美國紙鈔已超過一世紀沒採用女性頭像,最早出現在美鈔上的女性是美國第一位總統夫人瑪莎.華盛頓,她的肖像印在1886年的一美元銀元券(silver certificate)。

塔布曼本身是脫逃成功的黑奴,後來透過「地下鐵路」(Underground Railroad)計畫協助其他奴隸奔向自由,南北戰爭時期還為北部幾州組成的聯邦擔任間諜。

陸伍說,新版20元美鈔的推出時間未定,10元和5元美鈔的背面圖案也將重新設計,可能於女性爭取投票權屆滿100周年的2020年開始流通。

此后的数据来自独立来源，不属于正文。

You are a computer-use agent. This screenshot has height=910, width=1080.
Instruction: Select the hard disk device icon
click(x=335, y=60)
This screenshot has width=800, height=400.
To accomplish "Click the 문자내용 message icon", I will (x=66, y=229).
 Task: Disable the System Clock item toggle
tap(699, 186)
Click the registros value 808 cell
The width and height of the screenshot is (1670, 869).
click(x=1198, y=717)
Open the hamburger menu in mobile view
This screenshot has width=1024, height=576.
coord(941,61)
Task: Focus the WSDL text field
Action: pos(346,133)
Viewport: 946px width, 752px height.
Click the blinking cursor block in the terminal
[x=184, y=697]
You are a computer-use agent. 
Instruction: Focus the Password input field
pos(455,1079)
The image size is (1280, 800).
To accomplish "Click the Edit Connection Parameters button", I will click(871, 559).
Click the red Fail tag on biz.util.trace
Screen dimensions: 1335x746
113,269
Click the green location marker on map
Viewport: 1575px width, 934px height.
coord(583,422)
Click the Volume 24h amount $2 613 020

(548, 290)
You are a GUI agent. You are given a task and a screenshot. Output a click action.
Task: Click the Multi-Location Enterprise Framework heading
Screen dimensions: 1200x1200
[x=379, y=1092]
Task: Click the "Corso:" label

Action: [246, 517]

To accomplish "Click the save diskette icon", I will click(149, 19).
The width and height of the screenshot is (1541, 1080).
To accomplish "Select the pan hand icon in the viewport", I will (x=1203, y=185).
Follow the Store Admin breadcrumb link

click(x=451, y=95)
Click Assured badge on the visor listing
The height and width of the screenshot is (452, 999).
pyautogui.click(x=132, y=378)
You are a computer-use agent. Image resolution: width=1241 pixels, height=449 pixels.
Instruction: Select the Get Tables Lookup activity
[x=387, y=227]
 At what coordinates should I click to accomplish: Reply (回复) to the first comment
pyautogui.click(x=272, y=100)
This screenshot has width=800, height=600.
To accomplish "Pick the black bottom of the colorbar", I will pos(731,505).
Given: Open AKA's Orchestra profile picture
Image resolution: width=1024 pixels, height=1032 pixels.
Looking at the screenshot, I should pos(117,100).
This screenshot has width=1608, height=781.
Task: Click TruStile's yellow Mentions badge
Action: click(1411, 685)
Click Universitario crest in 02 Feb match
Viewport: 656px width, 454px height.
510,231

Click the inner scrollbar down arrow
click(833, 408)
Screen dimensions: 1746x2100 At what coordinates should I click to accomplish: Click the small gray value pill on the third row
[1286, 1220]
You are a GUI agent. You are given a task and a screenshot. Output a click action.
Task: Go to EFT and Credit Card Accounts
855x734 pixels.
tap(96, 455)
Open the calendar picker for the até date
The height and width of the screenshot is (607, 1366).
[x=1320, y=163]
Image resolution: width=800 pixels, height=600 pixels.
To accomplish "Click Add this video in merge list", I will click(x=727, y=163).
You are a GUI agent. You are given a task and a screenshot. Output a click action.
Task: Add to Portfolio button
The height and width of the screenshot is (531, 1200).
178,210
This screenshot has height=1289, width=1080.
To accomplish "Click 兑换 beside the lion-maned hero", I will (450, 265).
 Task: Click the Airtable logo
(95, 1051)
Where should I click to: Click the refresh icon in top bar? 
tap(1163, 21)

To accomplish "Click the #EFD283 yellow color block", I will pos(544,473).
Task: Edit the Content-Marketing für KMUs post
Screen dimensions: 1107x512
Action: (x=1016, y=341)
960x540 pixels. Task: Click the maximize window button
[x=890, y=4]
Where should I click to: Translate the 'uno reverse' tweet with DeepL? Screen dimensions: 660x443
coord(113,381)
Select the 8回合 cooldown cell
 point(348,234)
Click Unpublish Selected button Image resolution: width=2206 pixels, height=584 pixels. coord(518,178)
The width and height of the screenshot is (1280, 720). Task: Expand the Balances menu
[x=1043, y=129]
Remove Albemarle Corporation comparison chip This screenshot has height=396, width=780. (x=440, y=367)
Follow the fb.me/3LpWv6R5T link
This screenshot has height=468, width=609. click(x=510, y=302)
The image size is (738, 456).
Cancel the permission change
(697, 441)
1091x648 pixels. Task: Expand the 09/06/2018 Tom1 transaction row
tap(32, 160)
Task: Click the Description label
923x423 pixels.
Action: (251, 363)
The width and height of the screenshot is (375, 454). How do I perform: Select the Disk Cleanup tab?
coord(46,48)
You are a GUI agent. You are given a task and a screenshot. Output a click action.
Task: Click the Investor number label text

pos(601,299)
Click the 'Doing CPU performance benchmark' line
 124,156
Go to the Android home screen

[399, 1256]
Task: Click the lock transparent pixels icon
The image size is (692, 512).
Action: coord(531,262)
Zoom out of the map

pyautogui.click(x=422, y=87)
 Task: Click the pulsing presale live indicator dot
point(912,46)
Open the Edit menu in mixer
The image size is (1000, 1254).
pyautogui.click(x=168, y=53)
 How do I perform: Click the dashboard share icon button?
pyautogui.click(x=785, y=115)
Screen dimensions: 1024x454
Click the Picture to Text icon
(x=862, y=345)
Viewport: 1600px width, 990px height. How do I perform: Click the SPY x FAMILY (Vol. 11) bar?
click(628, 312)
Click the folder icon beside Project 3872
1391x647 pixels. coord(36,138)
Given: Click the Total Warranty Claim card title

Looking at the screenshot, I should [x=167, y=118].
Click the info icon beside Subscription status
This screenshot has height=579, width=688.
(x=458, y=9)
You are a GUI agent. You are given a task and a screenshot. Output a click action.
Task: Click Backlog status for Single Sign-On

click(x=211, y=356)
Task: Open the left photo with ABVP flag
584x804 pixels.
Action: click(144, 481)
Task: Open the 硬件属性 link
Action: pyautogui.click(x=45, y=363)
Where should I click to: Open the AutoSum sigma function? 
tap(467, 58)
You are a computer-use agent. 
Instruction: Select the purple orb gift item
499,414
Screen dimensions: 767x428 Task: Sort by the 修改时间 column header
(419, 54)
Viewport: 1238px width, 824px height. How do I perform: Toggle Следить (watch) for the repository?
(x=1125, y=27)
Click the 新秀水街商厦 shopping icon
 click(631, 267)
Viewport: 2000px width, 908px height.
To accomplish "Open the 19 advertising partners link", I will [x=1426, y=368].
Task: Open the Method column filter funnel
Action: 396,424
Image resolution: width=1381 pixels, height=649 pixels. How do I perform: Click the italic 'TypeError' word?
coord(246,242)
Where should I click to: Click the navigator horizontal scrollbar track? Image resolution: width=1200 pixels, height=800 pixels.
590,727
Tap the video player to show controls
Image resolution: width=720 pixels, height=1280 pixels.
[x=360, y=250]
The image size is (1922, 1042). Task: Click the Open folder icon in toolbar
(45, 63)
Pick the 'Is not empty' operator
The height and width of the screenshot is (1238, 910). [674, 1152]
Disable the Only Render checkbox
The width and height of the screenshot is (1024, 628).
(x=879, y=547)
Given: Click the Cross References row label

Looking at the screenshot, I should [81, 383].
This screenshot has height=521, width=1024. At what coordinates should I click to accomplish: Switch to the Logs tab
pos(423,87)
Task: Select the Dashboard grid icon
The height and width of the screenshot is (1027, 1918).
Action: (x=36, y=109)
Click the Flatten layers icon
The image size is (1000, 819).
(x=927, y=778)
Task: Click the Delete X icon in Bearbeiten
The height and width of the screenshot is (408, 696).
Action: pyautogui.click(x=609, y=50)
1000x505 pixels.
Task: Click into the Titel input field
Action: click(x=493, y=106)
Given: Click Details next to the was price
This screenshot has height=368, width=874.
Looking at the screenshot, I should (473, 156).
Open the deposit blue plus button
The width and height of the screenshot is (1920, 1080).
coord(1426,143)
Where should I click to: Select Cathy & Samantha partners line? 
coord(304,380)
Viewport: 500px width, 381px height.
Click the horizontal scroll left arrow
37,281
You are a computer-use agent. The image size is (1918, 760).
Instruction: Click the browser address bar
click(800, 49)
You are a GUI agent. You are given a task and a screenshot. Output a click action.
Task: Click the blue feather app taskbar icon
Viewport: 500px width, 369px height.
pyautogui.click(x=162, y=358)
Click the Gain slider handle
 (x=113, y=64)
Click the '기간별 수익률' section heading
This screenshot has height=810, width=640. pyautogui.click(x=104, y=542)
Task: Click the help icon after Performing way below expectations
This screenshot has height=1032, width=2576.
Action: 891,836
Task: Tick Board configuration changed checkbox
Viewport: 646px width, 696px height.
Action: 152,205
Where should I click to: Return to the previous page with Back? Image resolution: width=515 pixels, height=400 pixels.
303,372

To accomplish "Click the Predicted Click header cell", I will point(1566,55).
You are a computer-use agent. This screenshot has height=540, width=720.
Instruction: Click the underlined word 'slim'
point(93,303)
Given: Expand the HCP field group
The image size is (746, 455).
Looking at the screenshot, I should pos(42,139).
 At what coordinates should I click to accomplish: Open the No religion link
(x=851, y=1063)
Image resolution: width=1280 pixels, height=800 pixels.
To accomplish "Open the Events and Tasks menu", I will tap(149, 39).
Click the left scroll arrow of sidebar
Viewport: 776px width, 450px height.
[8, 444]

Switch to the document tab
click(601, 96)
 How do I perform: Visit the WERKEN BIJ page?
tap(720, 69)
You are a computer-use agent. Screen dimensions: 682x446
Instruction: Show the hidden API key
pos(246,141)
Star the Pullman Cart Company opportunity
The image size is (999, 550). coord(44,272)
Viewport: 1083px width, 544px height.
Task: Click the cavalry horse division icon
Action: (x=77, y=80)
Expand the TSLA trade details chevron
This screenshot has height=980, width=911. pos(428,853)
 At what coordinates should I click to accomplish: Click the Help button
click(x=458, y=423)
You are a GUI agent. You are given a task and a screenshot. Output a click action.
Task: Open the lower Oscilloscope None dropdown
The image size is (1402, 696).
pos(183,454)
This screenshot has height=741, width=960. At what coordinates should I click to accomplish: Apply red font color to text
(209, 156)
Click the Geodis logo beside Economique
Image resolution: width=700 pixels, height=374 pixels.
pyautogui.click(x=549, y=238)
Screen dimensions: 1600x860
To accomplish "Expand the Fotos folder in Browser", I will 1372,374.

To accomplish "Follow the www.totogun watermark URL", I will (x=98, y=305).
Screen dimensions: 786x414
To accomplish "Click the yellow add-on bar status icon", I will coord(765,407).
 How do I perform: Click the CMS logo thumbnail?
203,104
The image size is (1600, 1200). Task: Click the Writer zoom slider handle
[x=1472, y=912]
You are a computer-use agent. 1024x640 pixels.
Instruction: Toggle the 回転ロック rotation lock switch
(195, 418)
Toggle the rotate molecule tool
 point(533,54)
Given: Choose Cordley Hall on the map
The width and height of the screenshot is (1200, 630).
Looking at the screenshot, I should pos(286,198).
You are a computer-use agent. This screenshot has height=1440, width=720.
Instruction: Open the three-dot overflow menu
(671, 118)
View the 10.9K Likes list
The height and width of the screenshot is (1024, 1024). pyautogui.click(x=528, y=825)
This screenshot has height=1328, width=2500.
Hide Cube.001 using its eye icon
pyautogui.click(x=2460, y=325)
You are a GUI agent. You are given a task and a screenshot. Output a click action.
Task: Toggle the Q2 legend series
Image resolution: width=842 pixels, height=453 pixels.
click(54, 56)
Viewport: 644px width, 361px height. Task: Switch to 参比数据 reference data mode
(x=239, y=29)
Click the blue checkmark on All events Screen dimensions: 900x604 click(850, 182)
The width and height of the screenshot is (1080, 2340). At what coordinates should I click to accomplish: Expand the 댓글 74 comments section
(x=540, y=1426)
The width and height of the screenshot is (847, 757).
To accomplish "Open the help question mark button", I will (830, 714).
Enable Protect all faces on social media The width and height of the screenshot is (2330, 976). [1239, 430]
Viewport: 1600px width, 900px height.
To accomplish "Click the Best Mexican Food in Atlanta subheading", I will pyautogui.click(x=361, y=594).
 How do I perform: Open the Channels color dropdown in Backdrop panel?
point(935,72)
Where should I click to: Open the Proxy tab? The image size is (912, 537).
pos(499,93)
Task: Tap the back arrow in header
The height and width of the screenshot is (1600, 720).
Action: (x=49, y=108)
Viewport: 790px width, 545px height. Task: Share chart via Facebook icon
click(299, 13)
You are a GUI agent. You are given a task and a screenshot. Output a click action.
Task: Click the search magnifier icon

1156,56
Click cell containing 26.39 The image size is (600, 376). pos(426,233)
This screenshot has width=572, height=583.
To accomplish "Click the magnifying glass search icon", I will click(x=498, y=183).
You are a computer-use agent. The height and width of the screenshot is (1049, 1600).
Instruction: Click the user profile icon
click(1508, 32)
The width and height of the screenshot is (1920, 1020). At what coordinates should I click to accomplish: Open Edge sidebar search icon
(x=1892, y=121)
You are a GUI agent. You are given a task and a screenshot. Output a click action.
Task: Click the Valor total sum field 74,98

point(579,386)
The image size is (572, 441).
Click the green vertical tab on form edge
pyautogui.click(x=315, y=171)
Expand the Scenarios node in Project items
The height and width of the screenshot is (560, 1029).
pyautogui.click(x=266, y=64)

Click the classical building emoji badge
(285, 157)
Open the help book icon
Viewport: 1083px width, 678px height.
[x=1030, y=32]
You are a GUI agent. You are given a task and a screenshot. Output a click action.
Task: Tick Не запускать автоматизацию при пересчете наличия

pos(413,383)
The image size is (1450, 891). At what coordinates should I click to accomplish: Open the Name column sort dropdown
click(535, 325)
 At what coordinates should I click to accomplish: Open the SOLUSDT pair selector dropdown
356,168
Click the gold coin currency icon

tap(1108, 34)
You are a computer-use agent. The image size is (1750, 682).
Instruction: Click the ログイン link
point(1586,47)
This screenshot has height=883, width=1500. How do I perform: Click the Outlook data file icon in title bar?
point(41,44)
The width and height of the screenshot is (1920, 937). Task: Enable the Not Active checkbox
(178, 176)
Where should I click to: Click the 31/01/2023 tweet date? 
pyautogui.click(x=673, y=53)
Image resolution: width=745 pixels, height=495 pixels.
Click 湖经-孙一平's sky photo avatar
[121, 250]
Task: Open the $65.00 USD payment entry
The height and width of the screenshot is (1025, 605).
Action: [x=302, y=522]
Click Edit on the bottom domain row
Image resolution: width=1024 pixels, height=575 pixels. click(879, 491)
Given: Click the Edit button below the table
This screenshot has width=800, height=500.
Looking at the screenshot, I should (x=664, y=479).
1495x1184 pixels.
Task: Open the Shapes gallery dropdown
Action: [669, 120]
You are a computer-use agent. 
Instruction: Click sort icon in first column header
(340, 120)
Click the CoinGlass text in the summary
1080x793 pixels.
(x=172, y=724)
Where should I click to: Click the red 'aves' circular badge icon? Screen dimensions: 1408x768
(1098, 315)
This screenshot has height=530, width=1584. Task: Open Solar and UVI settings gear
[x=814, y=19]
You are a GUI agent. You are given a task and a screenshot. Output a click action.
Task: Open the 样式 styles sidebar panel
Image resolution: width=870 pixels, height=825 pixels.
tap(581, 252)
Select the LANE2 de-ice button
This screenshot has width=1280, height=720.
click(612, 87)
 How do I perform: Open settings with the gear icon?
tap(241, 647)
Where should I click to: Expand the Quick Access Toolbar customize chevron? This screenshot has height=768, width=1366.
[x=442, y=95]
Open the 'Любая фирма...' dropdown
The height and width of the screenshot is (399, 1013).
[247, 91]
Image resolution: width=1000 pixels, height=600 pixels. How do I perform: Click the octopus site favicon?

陸伍去年6月宣布的原始計畫是讓一位女性歷史人物登上10元美鈔正面,現在只能在背面置入女性爭取參政權的紀念圖案。另外,5元美鈔背面將出現林肯紀念碑前民權運動的歷史場景。

女性團體去年全力遊說白宮,希望讓女性登上流通更為廣泛的20元美鈔;漢彌爾頓的支持者也加入她們的陣營,敦促陸伍捨傑克遜而留住漢彌爾頓。

去年夏天,以漢彌爾頓為主角的百老匯音樂劇首演後備受歡迎,更升高了「挽救漢彌爾頓」運動的聲勢。

誓言要讓先人續留美鈔上的漢彌爾頓第五代玄孫道格拉斯.漢彌爾頓說:「大家使力逼財長,這是他唯一能作成的決定。」

陸伍只能表示:「我們說要傾聽民意,就真的說到作到。」陸伍原是低調的公僕,卻因此次新版美鈔更改設計一事,難得成為鎂光燈焦點。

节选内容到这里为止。